306The plaintiff had a diminished work capacity, even before the shoulder injury in 2013, with her having to structure her work day to cope with back pain. Her inability to carry out unrestricted physical tasks because of her back pain, continues to the present day and is a relevant pain and suffering consequence.[94]

[94]Ellis Management Services Pty Ltd v Taylor [2013] VSCA 326 at paragraph [35]; Haden Engineering v McKinnon (supra) at paragraph [15] and Peak Engineering & Anor v McKenzie (supra) at     paragraph [38]

Hip condition

307There was a medical argument whether the plaintiff’s hip pain was related to her back, with Mr Miller and Dr Preston of the view it was, and Professor Love having a contrary view.

308In the end, resolution of this issue is not central to the outcome of this application as the plaintiff’s evidence, which I accept, is that her hip gives her little trouble at the moment and the overwhelming majority of her symptoms are related to her lumbar spine as Professor Love commented in March 2021.[95]

[95]T113

309Further, the 2020 ultrasound of the right hip showed “mild” bursitis.

310On the plaintiff’s evidence, there had been some improvement in her hip condition, and it plays very little role in her current presentation – a situation which seems to have been accepted by the defendant.[96] 

[96]T109

Other conditions

311In Peak Engineering Pty Ltd & Anor v McKenzie,[97] Maxwell P described the difficulty faced when a separate injury is also producing pain and suffering consequences for the claimant, as well as the relevant injury.

[97]        Supra

312In such circumstances:

“The Court must decide whether the consequences of the original injury are ‘more than significant or marked, and ...  at least very considerable’.  For that purpose, it is necessary — so far as the evidence permits — to identify the consequences properly referable to the original injury, and to exclude the consequences referable to the subsequent injury.”[98]

[98]        At 1

313The President found that the judge was:

(a)   bound to identify, and exclude, the continuing consequences for the plaintiff of the non-compensable injury; and

(b)   when the consequences properly referable to the relevant injury were identified, identified them as “serious”.[99]

[99]        At paragraph [2]

314While it is in issue whether the hip is related to the back, it is not of real relevance to a Peak[100] analysis in this case, as the plaintiff has stated that her ongoing hip problems are minor compared to her back.

[100]Supra

315Problems with the left knee now really involve kneeling on the ground, and the plaintiff can cope with this situation by kneeling on a pillow.  When Mr Zayontz reviewed the plaintiff in September 2020, although she had some ongoing symptoms, she had had an excellent result from an intra-articular cortisone injection.  She has had no need to take up his offer of further treatment.

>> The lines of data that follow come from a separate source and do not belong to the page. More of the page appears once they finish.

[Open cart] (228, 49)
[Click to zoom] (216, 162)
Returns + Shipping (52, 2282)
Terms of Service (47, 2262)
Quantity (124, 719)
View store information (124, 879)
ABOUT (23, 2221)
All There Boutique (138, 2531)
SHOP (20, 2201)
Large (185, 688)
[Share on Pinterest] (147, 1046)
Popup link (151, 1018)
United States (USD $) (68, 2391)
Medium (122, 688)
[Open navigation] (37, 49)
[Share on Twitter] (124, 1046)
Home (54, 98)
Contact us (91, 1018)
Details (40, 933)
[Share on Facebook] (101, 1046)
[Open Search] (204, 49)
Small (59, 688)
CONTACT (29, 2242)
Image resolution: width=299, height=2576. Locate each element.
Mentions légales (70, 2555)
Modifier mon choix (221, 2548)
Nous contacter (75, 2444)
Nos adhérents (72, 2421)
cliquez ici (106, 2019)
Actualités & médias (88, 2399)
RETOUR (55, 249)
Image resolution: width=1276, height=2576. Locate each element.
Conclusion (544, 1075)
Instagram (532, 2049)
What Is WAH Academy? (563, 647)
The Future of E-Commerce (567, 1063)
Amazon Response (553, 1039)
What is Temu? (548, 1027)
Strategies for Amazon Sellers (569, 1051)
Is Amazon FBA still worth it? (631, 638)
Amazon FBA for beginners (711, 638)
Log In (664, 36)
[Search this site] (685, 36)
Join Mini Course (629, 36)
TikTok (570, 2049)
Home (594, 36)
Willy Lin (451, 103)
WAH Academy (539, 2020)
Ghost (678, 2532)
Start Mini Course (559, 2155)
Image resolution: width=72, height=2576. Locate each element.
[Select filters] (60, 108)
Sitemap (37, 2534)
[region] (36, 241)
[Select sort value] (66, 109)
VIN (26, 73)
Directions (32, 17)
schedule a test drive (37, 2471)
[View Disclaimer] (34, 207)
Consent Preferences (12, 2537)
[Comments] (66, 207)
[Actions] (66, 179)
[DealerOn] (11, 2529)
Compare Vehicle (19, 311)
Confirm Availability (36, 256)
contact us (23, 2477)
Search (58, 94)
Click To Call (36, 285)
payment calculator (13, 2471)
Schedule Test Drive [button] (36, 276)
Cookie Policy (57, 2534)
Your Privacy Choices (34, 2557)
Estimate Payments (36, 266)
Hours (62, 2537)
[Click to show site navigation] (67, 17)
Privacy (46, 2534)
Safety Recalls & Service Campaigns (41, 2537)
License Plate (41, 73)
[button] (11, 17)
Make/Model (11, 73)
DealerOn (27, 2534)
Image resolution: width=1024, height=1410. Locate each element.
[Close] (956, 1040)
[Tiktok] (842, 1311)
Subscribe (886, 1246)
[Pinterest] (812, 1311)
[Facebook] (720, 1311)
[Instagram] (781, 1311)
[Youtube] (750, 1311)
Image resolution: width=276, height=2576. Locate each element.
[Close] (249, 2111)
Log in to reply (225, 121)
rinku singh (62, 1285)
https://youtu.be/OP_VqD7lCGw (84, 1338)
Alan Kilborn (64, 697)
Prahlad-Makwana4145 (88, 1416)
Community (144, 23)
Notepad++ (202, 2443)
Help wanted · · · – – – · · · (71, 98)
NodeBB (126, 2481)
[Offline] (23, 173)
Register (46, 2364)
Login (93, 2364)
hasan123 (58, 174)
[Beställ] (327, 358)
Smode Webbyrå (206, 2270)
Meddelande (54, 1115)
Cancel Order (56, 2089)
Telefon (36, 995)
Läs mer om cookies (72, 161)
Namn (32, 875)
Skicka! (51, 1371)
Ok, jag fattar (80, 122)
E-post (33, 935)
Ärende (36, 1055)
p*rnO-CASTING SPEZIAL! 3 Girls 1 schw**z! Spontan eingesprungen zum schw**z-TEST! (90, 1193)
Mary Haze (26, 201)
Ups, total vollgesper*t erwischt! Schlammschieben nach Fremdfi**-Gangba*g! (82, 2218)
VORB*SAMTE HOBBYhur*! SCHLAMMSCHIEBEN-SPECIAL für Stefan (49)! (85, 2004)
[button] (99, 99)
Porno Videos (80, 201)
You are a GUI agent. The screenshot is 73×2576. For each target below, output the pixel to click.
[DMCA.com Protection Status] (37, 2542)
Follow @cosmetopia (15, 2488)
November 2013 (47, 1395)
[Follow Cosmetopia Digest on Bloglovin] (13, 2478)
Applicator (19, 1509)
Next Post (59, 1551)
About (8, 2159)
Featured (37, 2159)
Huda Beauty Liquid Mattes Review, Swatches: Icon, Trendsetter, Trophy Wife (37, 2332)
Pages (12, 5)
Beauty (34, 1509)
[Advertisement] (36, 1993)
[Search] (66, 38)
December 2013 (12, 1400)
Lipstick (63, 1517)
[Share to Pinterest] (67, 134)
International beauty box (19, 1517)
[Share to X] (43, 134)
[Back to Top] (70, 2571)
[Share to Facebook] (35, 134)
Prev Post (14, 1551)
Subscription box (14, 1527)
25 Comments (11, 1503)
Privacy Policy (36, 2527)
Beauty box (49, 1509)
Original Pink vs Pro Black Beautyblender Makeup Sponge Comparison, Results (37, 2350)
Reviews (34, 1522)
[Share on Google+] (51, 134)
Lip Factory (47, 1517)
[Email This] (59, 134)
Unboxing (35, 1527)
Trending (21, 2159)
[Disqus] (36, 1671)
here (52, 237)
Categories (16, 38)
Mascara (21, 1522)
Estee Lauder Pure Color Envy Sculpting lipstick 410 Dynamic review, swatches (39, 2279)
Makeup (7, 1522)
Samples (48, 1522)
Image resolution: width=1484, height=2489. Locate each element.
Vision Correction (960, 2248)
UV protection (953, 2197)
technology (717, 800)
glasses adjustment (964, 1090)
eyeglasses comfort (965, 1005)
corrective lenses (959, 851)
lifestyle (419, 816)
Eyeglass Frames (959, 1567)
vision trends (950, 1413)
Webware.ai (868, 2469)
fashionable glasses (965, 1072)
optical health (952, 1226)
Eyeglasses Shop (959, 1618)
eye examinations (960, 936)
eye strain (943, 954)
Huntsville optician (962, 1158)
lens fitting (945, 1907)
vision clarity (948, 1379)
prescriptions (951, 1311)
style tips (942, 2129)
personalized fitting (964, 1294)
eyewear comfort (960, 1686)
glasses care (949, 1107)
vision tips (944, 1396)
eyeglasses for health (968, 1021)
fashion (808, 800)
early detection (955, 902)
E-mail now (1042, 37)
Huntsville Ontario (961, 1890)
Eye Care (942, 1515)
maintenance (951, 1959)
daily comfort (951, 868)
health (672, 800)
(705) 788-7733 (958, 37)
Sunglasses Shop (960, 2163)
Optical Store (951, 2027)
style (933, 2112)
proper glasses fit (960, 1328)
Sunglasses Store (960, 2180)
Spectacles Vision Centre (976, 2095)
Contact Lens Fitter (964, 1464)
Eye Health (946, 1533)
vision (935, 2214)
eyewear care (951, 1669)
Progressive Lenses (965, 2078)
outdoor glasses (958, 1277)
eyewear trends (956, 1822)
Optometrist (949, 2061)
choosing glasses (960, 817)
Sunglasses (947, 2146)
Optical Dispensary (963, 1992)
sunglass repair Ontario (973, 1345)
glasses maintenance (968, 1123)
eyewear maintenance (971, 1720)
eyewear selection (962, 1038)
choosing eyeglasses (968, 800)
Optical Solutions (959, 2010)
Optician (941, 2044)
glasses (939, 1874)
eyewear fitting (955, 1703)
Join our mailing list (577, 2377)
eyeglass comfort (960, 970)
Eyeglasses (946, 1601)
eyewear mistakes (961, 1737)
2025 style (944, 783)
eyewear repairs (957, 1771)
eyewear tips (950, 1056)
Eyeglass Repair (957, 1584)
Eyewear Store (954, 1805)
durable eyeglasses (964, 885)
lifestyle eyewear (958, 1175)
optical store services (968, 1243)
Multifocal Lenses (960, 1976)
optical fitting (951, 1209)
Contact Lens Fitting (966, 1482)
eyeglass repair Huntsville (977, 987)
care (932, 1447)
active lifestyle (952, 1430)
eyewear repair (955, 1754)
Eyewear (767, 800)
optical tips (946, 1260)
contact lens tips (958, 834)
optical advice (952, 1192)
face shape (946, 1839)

316While there was significant treatment for the plaintiff’s shoulder in 2013, of more recent times, she has not required further treatment.  As at February 2015, operating surgeon, Mr Soo, had not scheduled any further appointments.   Any current shoulder restriction is limited to overhead activity.

317Although the plaintiff’s ability to undertake physical activities is restricted, to a lesser degree, by her right shoulder and left knee condition, I accept the main problem she faces day to day is back pain in terms of her activities. 

318The plaintiff’s cancer, diagnosed in 2016, is in remission.

319There having been no real improvement in the plaintiff’s lumbar condition since 2006, despite various forms of treatment, I am satisfied her lumbar impairment is permanent.

320Taking into account all the evidence, excluding the consequences of the plaintiff’s non compensable conditions, I am satisfied the plaintiff has a serious injury in relation to her lumbar spine, the consequences of which are permanent – ongoing pain and restriction, need for painkilling medication, interference with domestic and social activities and work.  Accordingly, I grant leave to the plaintiff to bring proceedings for damages for pain and suffering in relation to her incident injury.